_Given text:_
+===+

Linhó is an affluent village in the municipality of Sintra, on the Portuguese Riviera, known for its resorts, restaurants, and its two prominent gated communities, Quinta da Penha Longa and Quinta da Beloura. Linhó is home to a large expatriate community, the only American school in Portugal (Carlucci American International School of Lisbon), and has hosted a Bilderberg Meeting.

Linhó is known for its gourmet culinary scene, including, artisanal food shops, fine dining, and events like Christmas markets and its annual Artisanal Beer Festival.

History

The Igreja da Penha Longa and its Hieronymite convent date originally to the 14th century, but the church's current interior dates from the reign of Cardinal-King Henry I of Portugal, in the 16th century.

On 12 April 1903, the Grupo União Recreativa do Linhó (Linhó Recreational Union), a society for local civic life, is founded.

Famed South African poet Roy Campbell lived in Linhó in the 1950s, from 1956 until his death.

Marcelo Caetano, 101st Prime Minister of Portugal, had his summer home in Linhó. Beginning in 1958, Caetano, then an ousted politician and Rector of the University of Lisbon, began using his Linhó home to host meetings and plan his assent to become Prime Minister, which he became in 1968. A street in Linhó is named after him.

In 1998, Hillary Clinton, then First Lady of the United States, inaugurated the newly built campus of the American International School of Lisbon in Linhó.

The 1999 Bilderberg Meeting was hosted at the Ritz-Carlton Penha Longa Resort in Quinta da Penha Longa.

Communities
Linhó is home to two prominent gated communities of the Portuguese Riviera:
Quinta da Penha Longa
Quinta da Beloura

Tourism

Linhó is near to numerous UNESCO World Heritage Sites, such as Pena National Palace, Queluz National Palace, and the Historic Centre of Sintra, as well as numerous landmarks and sites within the larger Portuguese Riviera. Linhó is a prominent gastronomy, spa, and resort destination.

Gastronomy
Linhó is home to two Michelin Guide-starred restaurants: 
LAB by Sergi Arola ()
Midori ()

Resorts
Pestana Golf Resort - Quinta da Beloura
Ritz-Carlton Resort - Quinta da Penha Longa

Golf
Quinta da Beloura's golf courses were designed by American golf architect Rocky Roquemore, and Quinta da Penha Longa's courses were designed by Robert Trent Jones Jr.

Penha Longa has hosted the Open de Portugal three times, the Estoril Challenge de Portugal twice, and the Estoril Open once.

Beloura holds the Portuguese Golf Federation's annual National Senior's Championship.

Tennis
Linhó's Beloura Tennis Academy (BTA) has hosted the Portuguese Tennis Federation's prestigious Campeonato Nacional Absoluto (National Absolute Championship) in 2017. BTA is known for hosting the annual Beloura Junior Open, a European qualifying tournament.

+===+

_Written task 1:_ Repeat the passage of the text about Linhó between "The Igreja da" and "named after him.", inclusive, substituting "country house" for "summer home".
_Written task 2:_ According to the text about Linhó, who designed the golf courses at Quinta da Beloura?

_Raw data:_
+===+

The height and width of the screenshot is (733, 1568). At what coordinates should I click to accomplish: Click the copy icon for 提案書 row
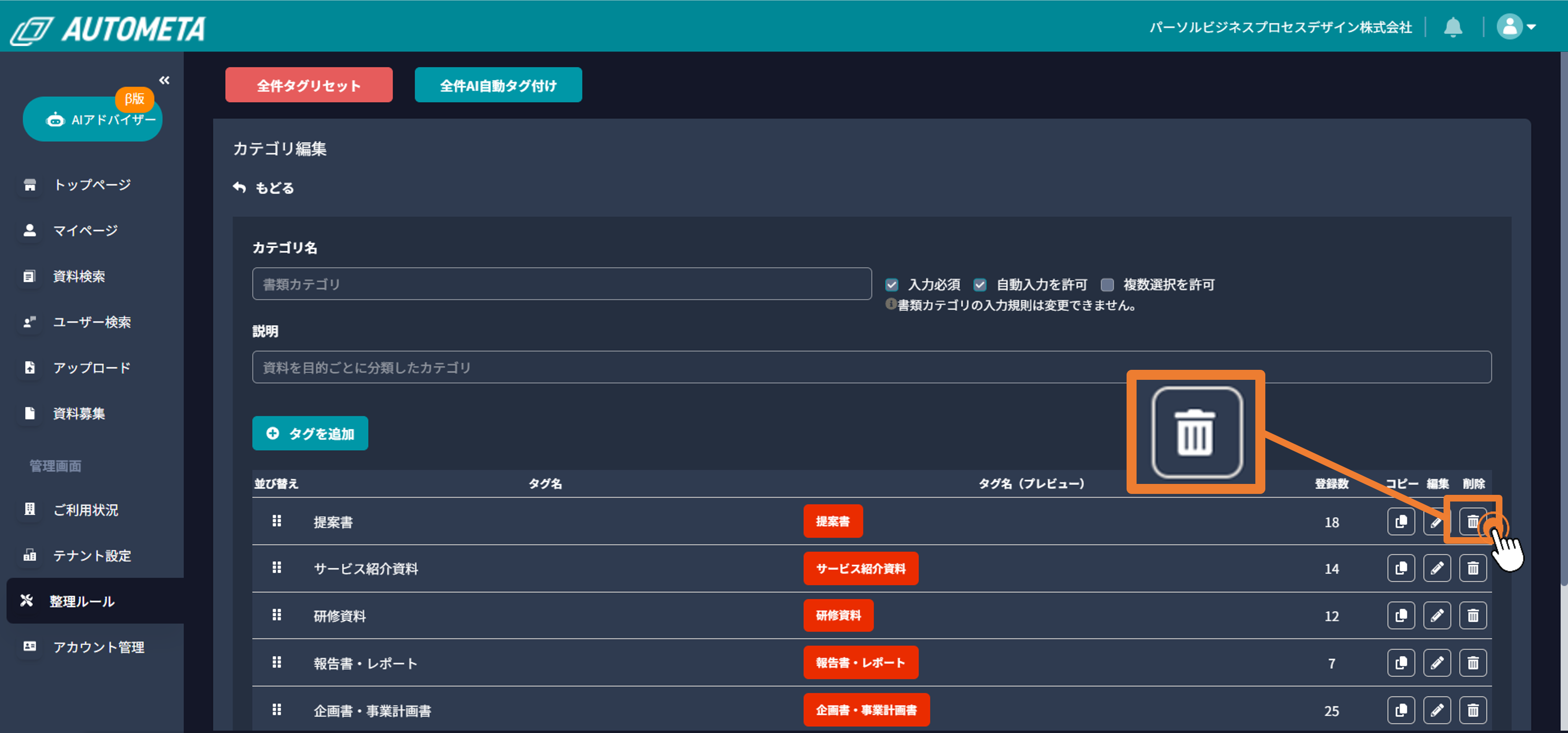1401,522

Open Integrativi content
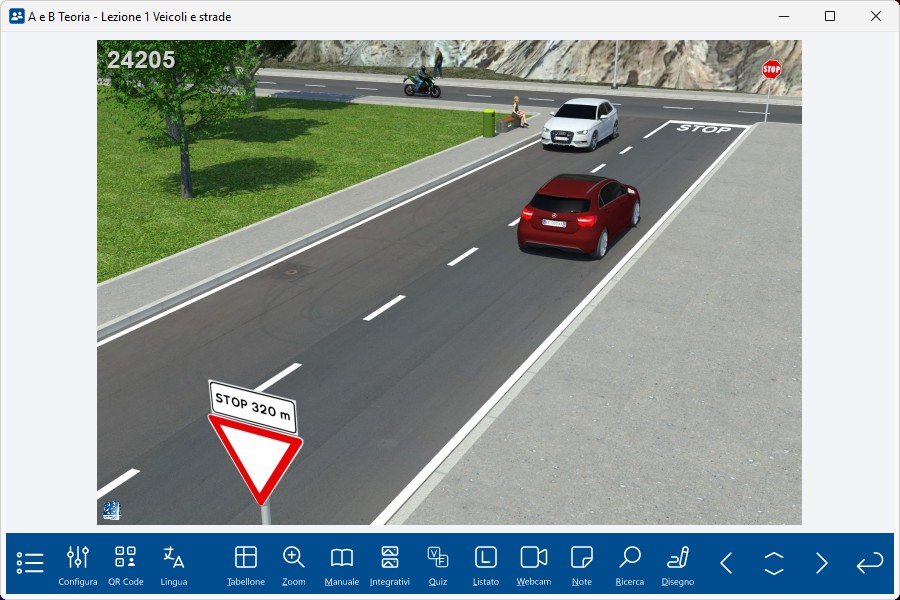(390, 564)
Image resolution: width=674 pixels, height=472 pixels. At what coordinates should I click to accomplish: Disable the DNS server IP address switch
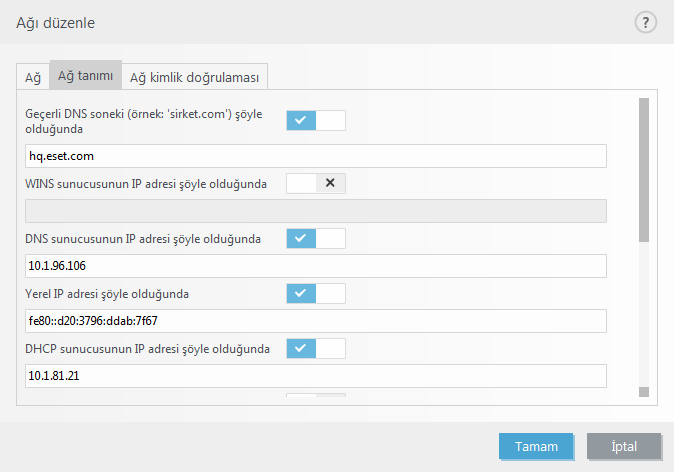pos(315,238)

+===+

_Right answer 1:_
The Igreja da Penha Longa and its Hieronymite convent date originally to the 14th century, but the church's current interior dates from the reign of Cardinal-King Henry I of Portugal, in the 16th century.

On 12 April 1903, the Grupo União Recreativa do Linhó (Linhó Recreational Union), a society for local civic life, is founded.

Famed South African poet Roy Campbell lived in Linhó in the 1950s, from 1956 until his death.

Marcelo Caetano, 101st Prime Minister of Portugal, had his country house in Linhó. Beginning in 1958, Caetano, then an ousted politician and Rector of the University of Lisbon, began using his Linhó home to host meetings and plan his assent to become Prime Minister, which he became in 1968. A street in Linhó is named after him.

_Right answer 2:_ The American golf architect Rocky Roquemore designed them.